Further, in the present invention, an IGBT or a MOSFE is used.
Since the drive circuit of T performs the switching control by the voltage control, it is possible to simplify and reduce the cost compared with the circuit configuration of the drive circuit of the bipolar transistor in which the switching control is performed by the current control.

Further, the switching circuit 6 phase is connected to the upper arm 3
The circuit is composed of an IGBT or MOSFET for the phase and a bipolar transistor for the three phases of the lower arm for modularization and hybrid IC, and the switching circuit is 1
By using the parts, the mounting area of the control board can be reduced as compared with the case of the discrete parts, which is effective in reducing the board processing cost and peripheral parts cost.

That is, compared with the conventional inverter control circuit, it is possible to drive the DC motor without giving rise to a significant increase in cost and the cost.

[Brief description of drawings]

FIG. 1 is a block-like electric circuit diagram showing an embodiment of a DC motor driving inverter control circuit according to the present invention.

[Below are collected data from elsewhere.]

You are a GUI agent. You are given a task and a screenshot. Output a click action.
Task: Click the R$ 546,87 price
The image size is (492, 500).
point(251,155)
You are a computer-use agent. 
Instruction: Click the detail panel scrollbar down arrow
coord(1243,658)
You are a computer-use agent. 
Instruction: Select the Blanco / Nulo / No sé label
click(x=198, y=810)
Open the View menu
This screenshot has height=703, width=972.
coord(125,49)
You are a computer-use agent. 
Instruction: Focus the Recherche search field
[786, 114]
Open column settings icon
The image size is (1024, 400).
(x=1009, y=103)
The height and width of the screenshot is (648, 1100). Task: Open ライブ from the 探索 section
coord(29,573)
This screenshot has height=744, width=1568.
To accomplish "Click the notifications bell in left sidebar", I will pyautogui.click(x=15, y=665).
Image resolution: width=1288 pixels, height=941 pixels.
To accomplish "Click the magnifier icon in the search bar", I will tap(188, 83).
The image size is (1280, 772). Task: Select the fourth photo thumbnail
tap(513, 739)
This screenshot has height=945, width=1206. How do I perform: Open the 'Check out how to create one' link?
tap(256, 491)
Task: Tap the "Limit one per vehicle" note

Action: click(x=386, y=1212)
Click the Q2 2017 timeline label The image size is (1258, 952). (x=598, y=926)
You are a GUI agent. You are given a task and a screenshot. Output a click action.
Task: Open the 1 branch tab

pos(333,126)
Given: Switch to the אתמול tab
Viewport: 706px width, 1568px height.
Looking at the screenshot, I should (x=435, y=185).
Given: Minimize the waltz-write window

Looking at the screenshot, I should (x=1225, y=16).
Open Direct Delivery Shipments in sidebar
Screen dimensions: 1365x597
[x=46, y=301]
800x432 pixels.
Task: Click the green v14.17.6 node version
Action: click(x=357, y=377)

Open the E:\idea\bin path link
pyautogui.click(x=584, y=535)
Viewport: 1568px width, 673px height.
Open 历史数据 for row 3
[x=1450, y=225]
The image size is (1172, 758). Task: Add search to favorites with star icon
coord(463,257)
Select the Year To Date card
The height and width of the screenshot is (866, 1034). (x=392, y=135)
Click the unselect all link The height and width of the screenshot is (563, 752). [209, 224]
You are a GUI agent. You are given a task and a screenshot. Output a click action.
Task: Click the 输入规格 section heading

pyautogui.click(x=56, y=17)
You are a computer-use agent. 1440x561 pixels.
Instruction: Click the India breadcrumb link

FIG. 2 is a signal waveform diagram provided for explaining the operation of the inverter control circuit for driving a DC motor according to the present invention.

[Explanation of symbols]

 1 Power Supply 2 Rectifying / Smoothing Circuit 3 Switching Circuit 4 Upper Arm 5 Lower Arm 6 DC Motor 8a Drive Circuit 8b Drive Circuit 11 Microcomputer

─────────────────────────────────────────────────── ─── Continuation of the front page (51) Int.Cl. ⁶ Identification code Office reference number FI technical display location H02P 6/08

Claims (2)

[Claims] 1. A switching circuit having upper and lower arms each having a plurality of phases and receiving supply of a power supply voltage from an AC power supply through a rectifying and smoothing circuit, and drive circuit means for switching the switching circuit to drive a DC motor. And a microcomputer programmed to perform a series of control of the drive circuit means and the like, wherein the upper arm of the switching circuit is an insulated gate bipolar transistor and the lower arm is a bipolar transistor. An inverter control circuit for driving a DC motor characterized by the above. 2. A switching circuit having upper and lower arms each having a plurality of phases and receiving supply of a power supply voltage from an AC power supply through a rectifying / smoothing circuit, and drive circuit means for switching the switching circuit to drive a DC motor. And a microcomputer programmed to perform a series of control of the drive circuit means and the like, wherein the upper arm of the switching circuit is composed of a MOSFET and the lower arm is composed of a bipolar transistor. Characteristic DC motor drive inverter control circuit.